Europe April 18, 2007, 10:57AM EST

DaimlerChrysler: End of an Unhappy Pair?

A split would leave both the U.S. and German units of the automaker to face uncertain futures; Daimler's CEO plans a risk-reducing minority stake in Chrysler

The impending breakup of DaimlerChrysler is fraught with risks for both sides. The Americans face the threat of a fire sale, while the Germans are more vulnerable to a corporate takeover. But investors are lining up to get a piece of the action -- and CEO Zetsche has a secret plan.

It was probably the biggest, most beautiful and most up-to-date Chrysler plant Detroit has ever seen -- and possibly the automaker's farewell gift to its home town.

The Jefferson North assembly plant came at a price tag of more than $1 billion. When the first Jeep Grand Cherokee rolled off the assembly line in 1992, it was still cause for celebration. As helicopters circled overhead, the CEO of Chrysler and the mayor of Detroit, accompanied by a large police escort, personally drove the vehicle from the plant to the exhibition halls at the North American International Auto Show. Once there, they drove up the steps and, bursting with pride and high spirits, crashed it through a large glass wall. That was in 1992, but it seems like yesterday to Dale Hunt. "We worked in three shifts," he says. "It was a huge success."

Now, 15 years later, Hunt sits in an office at the United Auto Workers (UAW) headquarters, across the street from the plant. As a regional manager at the powerful trade union, his current job requires that he deal with management initiatives which bear promising-sounding names like SMART -- and which ultimately mean job cuts.

When asked how many jobs have been cut so far, Hunt sighs loudly. He pulls out his calculator, makes a few phone calls and comes up with an answer: Almost 5,000 layoffs in his plant a few years ago, and now another 2,700. "And there's more on the way," he adds.

The worst part of it is that neither the union nor the employees have any idea what exactly is going to happen. The DaimlerChrysler restructuring plan currently calls for layoffs totaling 13,000 jobs at Chrysler. But how many more jobs will have to go if Stuttgart-based Daimler completely divorces its erstwhile dream partner?

How many factories will be closed if financial investors like Blackstone or Cerberus take over the company? What happens if Magna International, a Canadian automotive supplier, acquires a stake in Chrysler? Does Chrysler even stand a chance of surviving without Daimler in the long term? And what will happen with the remaining German part of the group?

There is just as much uncertainty in the offices of the German part of the group, Daimler, as there is in Detroit. It's true that many executives and staff at Daimler can't wait for the expected separation to finally become reality and put an end to former DaimlerChrysler CEO Jürgen Schrempp's dream of building a "Welt AG" ("World, Inc.") global corporation. The American partner has long been seen as a hugely expensive burden for Daimler. But all euphoria aside, even senior management at Daimler's Stuttgart headquarters aren't quite sure what will happen next, once Daimler suddenly finds itself on its own again.

Fear of a black hole
It seems like Mercedes-Benz and Chrysler just can't get along. But since CEO Dieter Zetsche began looking into a sale of Chrysler, the two companies suddenly seem terrified of going their separate ways, with both apparently afraid of falling into a black hole.

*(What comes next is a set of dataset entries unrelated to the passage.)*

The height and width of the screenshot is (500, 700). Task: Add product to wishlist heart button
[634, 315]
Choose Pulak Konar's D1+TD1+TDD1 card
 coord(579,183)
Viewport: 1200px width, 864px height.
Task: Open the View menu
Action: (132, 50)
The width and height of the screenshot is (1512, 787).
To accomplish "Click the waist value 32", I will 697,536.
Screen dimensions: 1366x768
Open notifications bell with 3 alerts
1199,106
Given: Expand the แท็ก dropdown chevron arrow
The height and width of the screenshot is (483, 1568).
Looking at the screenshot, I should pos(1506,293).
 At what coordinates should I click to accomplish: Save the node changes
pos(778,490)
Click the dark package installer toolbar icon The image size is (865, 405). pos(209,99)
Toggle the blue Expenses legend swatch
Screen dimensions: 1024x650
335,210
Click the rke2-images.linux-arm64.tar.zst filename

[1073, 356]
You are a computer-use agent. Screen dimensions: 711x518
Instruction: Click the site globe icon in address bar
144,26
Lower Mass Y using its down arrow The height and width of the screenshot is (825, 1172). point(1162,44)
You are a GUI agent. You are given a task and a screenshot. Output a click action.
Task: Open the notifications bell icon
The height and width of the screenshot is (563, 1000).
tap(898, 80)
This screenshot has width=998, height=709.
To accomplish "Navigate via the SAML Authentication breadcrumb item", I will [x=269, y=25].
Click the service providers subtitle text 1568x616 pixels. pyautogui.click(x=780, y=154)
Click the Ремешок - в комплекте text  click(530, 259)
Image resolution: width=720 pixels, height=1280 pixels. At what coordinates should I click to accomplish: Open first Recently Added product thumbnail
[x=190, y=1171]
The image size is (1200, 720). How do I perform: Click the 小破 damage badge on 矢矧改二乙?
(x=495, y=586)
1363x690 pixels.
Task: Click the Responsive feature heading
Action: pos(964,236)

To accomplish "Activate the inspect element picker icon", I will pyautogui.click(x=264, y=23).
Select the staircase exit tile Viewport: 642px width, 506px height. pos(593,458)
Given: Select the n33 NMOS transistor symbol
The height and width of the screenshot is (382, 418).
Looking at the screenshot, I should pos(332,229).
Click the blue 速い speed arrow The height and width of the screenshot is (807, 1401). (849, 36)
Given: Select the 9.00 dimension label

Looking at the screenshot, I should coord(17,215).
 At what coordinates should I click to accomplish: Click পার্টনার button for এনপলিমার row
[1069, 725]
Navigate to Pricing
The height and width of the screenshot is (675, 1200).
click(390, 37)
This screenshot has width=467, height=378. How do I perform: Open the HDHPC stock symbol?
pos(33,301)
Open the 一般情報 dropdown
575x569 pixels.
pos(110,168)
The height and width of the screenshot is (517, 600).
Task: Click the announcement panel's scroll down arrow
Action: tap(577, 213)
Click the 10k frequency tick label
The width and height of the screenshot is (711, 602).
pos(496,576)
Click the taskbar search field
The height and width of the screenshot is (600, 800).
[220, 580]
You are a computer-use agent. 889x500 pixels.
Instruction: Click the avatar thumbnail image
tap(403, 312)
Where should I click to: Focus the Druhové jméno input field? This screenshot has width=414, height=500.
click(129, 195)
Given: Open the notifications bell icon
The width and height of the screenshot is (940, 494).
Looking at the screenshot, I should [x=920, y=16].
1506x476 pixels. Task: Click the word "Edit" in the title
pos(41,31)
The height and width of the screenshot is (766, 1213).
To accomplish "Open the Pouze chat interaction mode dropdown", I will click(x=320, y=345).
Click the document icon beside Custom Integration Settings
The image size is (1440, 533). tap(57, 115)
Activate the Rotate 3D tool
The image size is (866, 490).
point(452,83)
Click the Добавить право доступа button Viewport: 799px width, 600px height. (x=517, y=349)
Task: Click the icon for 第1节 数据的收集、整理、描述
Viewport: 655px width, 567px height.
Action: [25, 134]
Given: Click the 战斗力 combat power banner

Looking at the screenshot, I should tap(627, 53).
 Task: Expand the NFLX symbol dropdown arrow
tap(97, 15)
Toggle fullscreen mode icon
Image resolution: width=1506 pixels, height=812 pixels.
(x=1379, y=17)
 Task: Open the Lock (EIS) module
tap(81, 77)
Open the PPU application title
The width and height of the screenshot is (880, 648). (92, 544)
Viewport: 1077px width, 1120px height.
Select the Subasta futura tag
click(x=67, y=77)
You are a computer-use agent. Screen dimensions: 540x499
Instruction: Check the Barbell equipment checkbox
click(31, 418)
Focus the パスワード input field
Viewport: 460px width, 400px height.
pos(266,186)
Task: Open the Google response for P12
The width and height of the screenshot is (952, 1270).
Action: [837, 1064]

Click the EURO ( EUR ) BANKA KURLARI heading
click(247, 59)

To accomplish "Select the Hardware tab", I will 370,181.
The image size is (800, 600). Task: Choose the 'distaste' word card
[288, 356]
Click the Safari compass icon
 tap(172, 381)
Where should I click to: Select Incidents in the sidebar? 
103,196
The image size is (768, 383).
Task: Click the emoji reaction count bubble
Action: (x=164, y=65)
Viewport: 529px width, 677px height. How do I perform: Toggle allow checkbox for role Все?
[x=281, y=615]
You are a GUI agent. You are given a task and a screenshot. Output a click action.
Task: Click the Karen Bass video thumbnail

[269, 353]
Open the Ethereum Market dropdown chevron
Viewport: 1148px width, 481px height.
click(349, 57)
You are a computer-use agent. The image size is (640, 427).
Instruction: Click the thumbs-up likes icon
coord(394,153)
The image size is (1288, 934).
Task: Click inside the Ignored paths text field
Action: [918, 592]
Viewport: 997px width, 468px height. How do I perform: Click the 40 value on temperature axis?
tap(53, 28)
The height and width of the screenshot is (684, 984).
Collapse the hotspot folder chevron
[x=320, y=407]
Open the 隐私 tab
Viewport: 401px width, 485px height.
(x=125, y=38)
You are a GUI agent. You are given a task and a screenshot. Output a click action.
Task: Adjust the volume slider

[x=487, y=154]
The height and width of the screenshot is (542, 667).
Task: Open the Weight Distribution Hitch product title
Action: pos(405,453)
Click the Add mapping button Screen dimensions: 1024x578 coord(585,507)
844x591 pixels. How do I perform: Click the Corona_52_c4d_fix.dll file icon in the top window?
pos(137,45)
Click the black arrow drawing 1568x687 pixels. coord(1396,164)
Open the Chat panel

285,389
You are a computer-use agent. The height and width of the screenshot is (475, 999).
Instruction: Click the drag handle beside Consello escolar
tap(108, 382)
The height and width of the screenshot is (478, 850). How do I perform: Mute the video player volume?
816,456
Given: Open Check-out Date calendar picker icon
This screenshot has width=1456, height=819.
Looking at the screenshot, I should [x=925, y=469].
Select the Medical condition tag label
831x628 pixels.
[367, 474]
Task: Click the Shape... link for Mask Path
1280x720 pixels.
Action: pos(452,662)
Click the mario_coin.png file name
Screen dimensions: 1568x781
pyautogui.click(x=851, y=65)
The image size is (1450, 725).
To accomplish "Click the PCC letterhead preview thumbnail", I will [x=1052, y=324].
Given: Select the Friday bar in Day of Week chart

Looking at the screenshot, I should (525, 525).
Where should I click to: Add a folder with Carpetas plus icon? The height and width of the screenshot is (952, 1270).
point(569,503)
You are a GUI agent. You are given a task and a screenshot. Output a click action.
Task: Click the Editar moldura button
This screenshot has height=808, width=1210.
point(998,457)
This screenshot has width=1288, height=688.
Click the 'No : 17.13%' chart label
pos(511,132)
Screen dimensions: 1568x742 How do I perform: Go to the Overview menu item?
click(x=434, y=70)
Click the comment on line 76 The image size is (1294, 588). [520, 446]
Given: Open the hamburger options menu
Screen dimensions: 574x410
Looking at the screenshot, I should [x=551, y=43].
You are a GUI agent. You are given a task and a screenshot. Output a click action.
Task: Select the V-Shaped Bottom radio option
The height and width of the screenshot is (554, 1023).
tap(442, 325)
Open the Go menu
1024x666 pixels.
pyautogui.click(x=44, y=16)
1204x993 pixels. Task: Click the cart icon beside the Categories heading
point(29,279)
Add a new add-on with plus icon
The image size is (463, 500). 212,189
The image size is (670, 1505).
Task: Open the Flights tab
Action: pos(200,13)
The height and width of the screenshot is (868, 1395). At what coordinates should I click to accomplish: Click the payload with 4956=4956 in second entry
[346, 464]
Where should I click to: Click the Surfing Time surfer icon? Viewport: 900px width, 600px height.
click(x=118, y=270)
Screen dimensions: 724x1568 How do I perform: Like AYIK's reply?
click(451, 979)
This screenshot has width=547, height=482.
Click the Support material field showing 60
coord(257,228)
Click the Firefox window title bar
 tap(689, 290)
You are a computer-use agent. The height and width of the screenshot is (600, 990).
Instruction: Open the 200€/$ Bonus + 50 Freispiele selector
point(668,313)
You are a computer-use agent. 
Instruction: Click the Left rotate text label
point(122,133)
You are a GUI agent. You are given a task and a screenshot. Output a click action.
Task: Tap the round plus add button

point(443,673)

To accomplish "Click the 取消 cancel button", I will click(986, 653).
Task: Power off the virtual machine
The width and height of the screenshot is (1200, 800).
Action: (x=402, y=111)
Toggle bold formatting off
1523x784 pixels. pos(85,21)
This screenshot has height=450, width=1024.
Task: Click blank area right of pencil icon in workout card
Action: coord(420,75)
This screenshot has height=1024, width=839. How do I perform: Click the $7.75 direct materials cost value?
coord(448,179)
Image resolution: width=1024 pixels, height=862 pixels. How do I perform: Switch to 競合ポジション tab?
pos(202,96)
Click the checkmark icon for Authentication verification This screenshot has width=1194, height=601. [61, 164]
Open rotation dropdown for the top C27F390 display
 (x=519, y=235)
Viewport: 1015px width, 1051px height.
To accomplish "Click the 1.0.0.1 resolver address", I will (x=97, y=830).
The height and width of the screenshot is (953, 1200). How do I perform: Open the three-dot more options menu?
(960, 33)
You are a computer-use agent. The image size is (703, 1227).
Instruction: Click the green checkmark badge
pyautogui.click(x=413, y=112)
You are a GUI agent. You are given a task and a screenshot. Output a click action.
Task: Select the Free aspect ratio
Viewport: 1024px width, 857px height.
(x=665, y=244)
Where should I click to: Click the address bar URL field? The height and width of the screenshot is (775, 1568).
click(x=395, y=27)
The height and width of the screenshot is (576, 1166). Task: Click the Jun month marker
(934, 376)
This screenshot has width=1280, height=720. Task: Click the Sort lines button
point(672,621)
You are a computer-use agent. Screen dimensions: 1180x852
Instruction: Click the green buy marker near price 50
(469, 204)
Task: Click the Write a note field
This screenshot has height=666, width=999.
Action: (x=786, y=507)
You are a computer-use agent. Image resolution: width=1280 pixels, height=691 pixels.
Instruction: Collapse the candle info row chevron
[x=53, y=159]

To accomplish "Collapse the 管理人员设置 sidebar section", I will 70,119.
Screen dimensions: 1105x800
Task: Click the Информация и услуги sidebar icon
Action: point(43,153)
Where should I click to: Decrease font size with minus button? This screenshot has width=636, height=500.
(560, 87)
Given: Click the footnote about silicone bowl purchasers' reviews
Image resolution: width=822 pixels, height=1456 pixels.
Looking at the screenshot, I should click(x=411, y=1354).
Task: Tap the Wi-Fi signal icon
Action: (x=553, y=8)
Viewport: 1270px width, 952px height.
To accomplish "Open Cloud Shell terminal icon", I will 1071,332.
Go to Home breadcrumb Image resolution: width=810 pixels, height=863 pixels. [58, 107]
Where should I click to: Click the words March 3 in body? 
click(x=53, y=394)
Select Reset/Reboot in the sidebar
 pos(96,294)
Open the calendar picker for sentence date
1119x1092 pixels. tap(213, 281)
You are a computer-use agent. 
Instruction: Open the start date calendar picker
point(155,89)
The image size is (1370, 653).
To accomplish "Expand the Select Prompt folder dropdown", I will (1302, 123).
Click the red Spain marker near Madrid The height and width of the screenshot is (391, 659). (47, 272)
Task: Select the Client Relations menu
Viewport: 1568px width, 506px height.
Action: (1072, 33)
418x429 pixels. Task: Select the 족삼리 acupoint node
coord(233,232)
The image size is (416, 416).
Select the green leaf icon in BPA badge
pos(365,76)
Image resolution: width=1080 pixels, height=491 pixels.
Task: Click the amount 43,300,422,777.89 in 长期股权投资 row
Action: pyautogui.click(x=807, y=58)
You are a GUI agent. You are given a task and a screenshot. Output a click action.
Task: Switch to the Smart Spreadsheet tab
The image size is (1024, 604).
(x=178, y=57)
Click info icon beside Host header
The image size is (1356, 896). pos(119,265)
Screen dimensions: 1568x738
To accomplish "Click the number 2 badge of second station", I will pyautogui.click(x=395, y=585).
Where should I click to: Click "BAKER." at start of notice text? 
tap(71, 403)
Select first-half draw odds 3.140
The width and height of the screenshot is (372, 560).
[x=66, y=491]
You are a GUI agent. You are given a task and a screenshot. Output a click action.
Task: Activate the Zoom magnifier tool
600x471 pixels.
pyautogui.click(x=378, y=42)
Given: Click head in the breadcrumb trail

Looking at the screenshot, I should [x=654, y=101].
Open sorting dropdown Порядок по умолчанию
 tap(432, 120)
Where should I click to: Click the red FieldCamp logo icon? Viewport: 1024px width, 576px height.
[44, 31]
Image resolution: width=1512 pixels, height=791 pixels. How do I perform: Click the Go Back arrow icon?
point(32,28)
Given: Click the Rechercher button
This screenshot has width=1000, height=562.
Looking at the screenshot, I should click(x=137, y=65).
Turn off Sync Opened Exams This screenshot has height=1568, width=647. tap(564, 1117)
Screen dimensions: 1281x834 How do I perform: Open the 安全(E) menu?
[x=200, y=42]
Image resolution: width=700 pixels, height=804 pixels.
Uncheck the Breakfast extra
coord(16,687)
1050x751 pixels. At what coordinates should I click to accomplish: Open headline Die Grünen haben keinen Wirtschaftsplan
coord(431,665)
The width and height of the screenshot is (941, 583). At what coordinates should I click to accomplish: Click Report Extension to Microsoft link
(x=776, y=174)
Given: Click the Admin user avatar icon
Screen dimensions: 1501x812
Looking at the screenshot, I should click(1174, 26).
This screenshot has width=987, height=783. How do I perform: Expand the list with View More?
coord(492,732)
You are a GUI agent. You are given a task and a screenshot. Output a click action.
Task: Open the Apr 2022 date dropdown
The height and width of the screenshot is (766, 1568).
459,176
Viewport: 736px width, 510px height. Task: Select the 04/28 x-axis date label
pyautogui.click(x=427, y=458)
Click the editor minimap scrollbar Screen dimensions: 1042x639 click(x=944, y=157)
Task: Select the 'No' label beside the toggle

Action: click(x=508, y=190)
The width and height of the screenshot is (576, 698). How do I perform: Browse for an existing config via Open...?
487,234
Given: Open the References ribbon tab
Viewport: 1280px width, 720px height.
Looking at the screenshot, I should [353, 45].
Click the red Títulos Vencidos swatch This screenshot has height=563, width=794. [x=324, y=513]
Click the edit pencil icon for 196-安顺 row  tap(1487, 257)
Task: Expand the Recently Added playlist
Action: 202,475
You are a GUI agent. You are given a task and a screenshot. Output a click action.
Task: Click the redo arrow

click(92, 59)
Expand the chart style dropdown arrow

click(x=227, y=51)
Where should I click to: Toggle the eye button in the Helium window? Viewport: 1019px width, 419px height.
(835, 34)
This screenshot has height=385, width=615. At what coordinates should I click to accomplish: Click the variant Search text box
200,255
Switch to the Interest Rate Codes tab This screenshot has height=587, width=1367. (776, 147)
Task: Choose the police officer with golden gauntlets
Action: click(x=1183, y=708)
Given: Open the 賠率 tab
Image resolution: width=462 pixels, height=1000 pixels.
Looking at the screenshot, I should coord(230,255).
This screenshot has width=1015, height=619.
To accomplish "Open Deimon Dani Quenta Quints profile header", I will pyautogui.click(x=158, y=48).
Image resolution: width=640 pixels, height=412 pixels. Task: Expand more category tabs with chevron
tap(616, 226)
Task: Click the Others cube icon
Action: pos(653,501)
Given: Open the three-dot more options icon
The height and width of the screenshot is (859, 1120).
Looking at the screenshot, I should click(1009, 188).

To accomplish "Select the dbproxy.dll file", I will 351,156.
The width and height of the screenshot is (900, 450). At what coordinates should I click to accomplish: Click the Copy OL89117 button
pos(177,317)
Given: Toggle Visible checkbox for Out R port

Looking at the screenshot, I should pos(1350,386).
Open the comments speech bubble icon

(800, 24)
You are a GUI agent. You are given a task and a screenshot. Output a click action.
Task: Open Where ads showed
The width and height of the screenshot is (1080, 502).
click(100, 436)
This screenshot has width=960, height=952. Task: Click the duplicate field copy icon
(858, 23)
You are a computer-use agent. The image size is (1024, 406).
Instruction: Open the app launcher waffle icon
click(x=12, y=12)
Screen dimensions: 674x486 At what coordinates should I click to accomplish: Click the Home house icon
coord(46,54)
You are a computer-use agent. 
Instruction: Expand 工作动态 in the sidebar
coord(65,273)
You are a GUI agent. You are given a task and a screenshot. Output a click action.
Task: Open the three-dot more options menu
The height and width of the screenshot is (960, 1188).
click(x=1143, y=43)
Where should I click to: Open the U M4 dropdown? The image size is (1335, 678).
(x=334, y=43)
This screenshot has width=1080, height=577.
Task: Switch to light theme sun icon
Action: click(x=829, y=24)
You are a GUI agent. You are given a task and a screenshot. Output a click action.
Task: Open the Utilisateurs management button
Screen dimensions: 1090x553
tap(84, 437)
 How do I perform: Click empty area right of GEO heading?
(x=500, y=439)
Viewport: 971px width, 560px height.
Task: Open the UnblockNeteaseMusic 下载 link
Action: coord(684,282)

Executives and board members alike still have clear memories of corporate strategist Rüdiger Grube's endless PowerPoint presentations. For years, he used his many graphs and charts to explain, in painstaking detail, why Mercedes-Benz could only have a future if it formed a partnership with Chrysler.

According to one of Grube's diagrams, Mercedes, as a premium manufacturer that sold only about a million cars a year, was spending far too much money on parts. But by combining its parts procurement system with mass producer Chrysler, the Stuttgart-based firm could save billions, Grube argued.

Another chart showed that Mercedes-Benz could hardly afford to invest in new technologies if they would only be used in the relatively small number of luxury vehicles the company produced and sold each year.